• [DIRECTIONS]: Write back every line of the listing exactly, excluding images.
++++ MATERIAL FOR THIS TASK
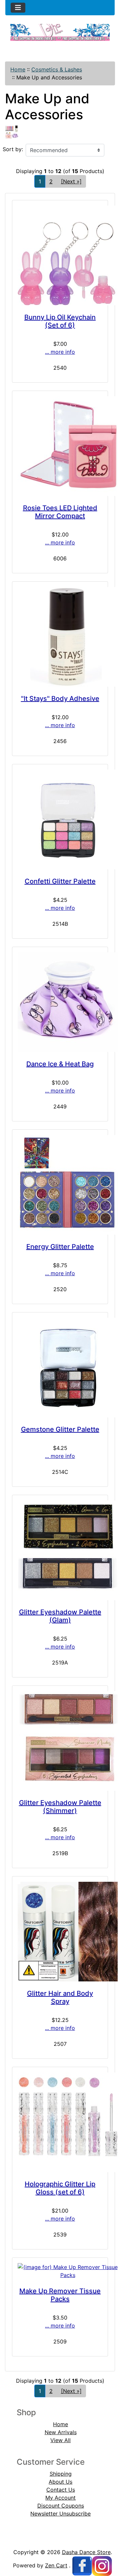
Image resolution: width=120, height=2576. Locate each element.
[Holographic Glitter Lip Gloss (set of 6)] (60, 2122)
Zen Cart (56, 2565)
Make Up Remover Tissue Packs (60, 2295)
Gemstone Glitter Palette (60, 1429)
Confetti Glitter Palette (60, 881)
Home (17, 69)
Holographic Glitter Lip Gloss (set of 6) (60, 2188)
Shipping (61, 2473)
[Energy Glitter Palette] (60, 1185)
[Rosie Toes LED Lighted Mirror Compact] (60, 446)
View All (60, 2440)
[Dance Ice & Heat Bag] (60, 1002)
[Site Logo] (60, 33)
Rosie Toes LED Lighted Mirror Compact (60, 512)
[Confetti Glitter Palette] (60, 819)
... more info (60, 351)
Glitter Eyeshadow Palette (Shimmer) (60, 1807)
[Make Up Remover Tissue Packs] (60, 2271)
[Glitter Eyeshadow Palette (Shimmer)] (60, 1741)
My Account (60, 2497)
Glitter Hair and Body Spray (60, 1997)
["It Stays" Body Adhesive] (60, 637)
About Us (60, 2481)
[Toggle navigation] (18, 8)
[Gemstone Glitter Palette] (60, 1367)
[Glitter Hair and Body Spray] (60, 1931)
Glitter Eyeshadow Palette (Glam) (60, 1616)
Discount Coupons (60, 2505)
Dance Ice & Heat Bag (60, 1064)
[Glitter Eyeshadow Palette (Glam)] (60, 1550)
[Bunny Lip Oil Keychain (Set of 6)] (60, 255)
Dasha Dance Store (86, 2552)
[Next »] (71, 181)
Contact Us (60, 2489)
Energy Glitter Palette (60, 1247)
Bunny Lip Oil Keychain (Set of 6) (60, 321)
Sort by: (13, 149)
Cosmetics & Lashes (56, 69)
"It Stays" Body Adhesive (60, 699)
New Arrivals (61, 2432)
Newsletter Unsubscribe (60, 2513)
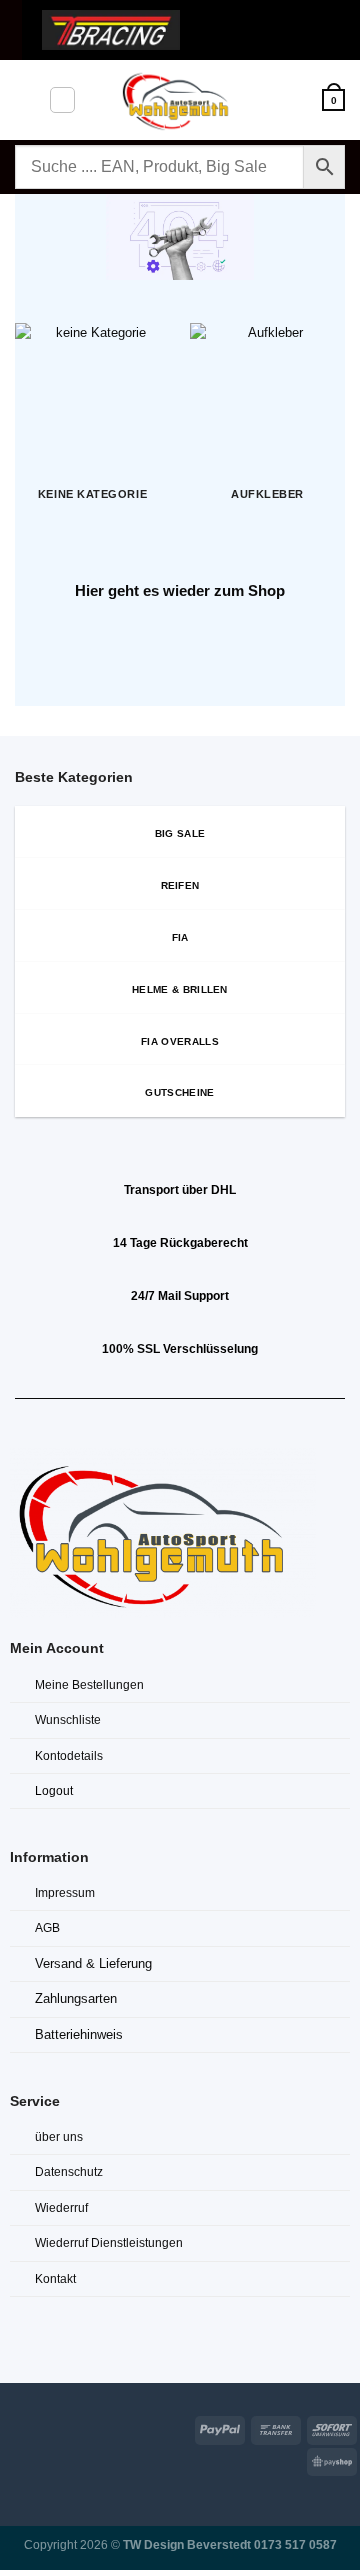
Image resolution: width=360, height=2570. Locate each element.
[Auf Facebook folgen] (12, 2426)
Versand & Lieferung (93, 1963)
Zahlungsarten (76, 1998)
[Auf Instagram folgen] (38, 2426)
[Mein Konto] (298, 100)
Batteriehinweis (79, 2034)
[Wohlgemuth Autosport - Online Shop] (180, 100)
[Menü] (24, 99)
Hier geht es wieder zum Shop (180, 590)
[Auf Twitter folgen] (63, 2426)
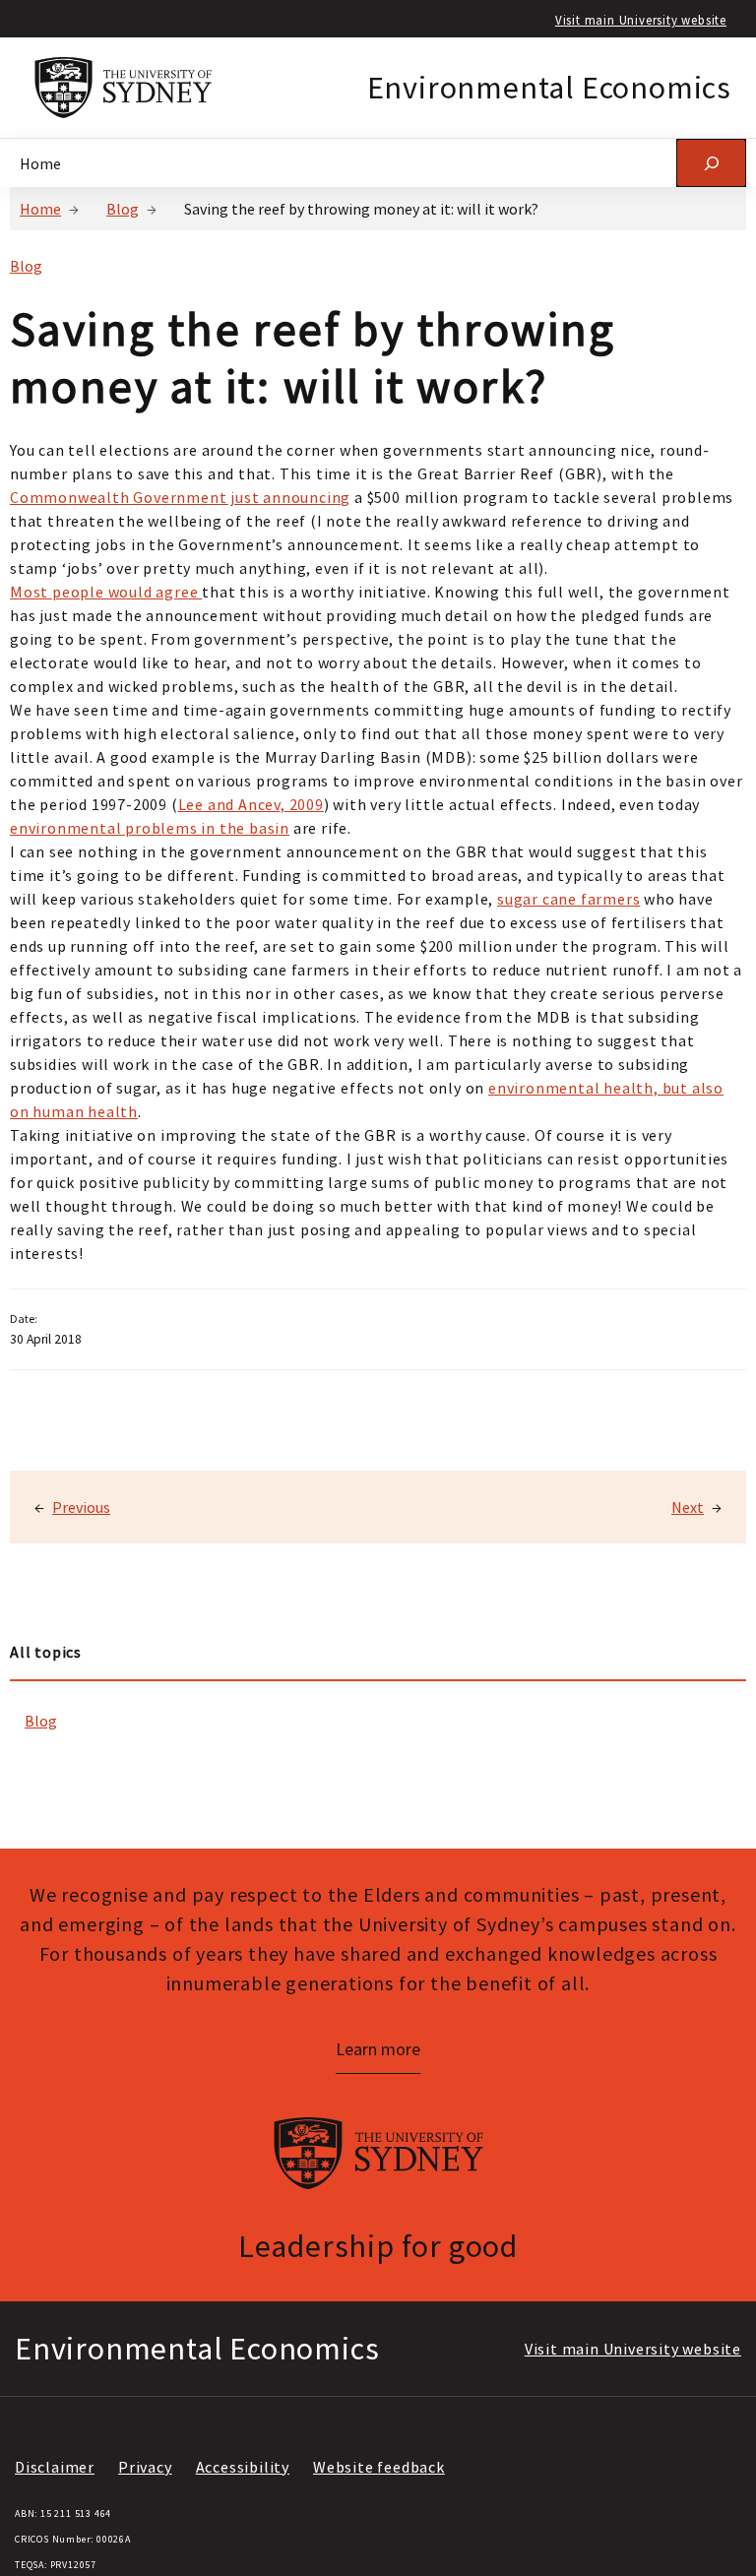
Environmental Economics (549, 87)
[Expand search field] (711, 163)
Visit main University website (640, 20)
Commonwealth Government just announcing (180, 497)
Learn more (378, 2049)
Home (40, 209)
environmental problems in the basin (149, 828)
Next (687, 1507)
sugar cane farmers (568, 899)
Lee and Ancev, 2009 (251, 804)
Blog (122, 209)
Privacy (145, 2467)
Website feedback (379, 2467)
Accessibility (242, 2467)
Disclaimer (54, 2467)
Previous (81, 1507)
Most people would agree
++++++++
• [FINISHED EXERCISE]:
Image resolution: width=120, height=2576. Locate each element.
[Holographic Glitter Lip Gloss (set of 6)] (60, 2122)
Zen Cart (56, 2565)
Make Up Remover Tissue Packs (60, 2295)
Gemstone Glitter Palette (60, 1429)
Confetti Glitter Palette (60, 881)
Home (17, 69)
Holographic Glitter Lip Gloss (set of 6) (60, 2188)
Shipping (61, 2473)
[Energy Glitter Palette] (60, 1185)
[Rosie Toes LED Lighted Mirror Compact] (60, 446)
View All (60, 2440)
[Dance Ice & Heat Bag] (60, 1002)
[Site Logo] (60, 33)
Rosie Toes LED Lighted Mirror Compact (60, 512)
[Confetti Glitter Palette] (60, 819)
... more info (60, 351)
Glitter Eyeshadow Palette (Shimmer) (60, 1807)
[Make Up Remover Tissue Packs] (60, 2271)
[Glitter Eyeshadow Palette (Shimmer)] (60, 1741)
My Account (60, 2497)
Glitter Hair and Body Spray (60, 1997)
["It Stays" Body Adhesive] (60, 637)
About Us (60, 2481)
[Toggle navigation] (18, 8)
[Gemstone Glitter Palette] (60, 1367)
[Glitter Hair and Body Spray] (60, 1931)
Glitter Eyeshadow Palette (Glam) (60, 1616)
Discount Coupons (60, 2505)
Dance Ice & Heat Bag (60, 1064)
[Glitter Eyeshadow Palette (Glam)] (60, 1550)
[Bunny Lip Oil Keychain (Set of 6)] (60, 255)
Dasha Dance Store (86, 2552)
[Next »] (71, 181)
Contact Us (60, 2489)
Energy Glitter Palette (60, 1247)
Bunny Lip Oil Keychain (Set of 6) (60, 321)
Sort by: (13, 149)
Cosmetics & Lashes (56, 69)
"It Stays" Body Adhesive (60, 699)
New Arrivals (61, 2432)
Newsletter Unsubscribe (60, 2513)
Image resolution: width=360, height=2570. Locate each element.
[Auf Facebook folgen] (12, 2426)
Versand & Lieferung (93, 1963)
Zahlungsarten (76, 1998)
[Auf Instagram folgen] (38, 2426)
[Mein Konto] (298, 100)
Batteriehinweis (79, 2034)
[Wohlgemuth Autosport - Online Shop] (180, 100)
[Menü] (24, 99)
Hier geht es wieder zum Shop (180, 590)
[Auf Twitter folgen] (63, 2426)
Environmental Economics (549, 87)
[Expand search field] (711, 163)
Visit main University website (640, 20)
Commonwealth Government just announcing (180, 497)
Learn more (378, 2049)
Home (40, 209)
environmental problems in the basin (149, 828)
Next (687, 1507)
sugar cane farmers (568, 899)
Lee and Ancev, 2009 (251, 804)
Blog (122, 209)
Privacy (145, 2467)
Website feedback (379, 2467)
Accessibility (242, 2467)
Disclaimer (54, 2467)
Previous (81, 1507)
Most people would agree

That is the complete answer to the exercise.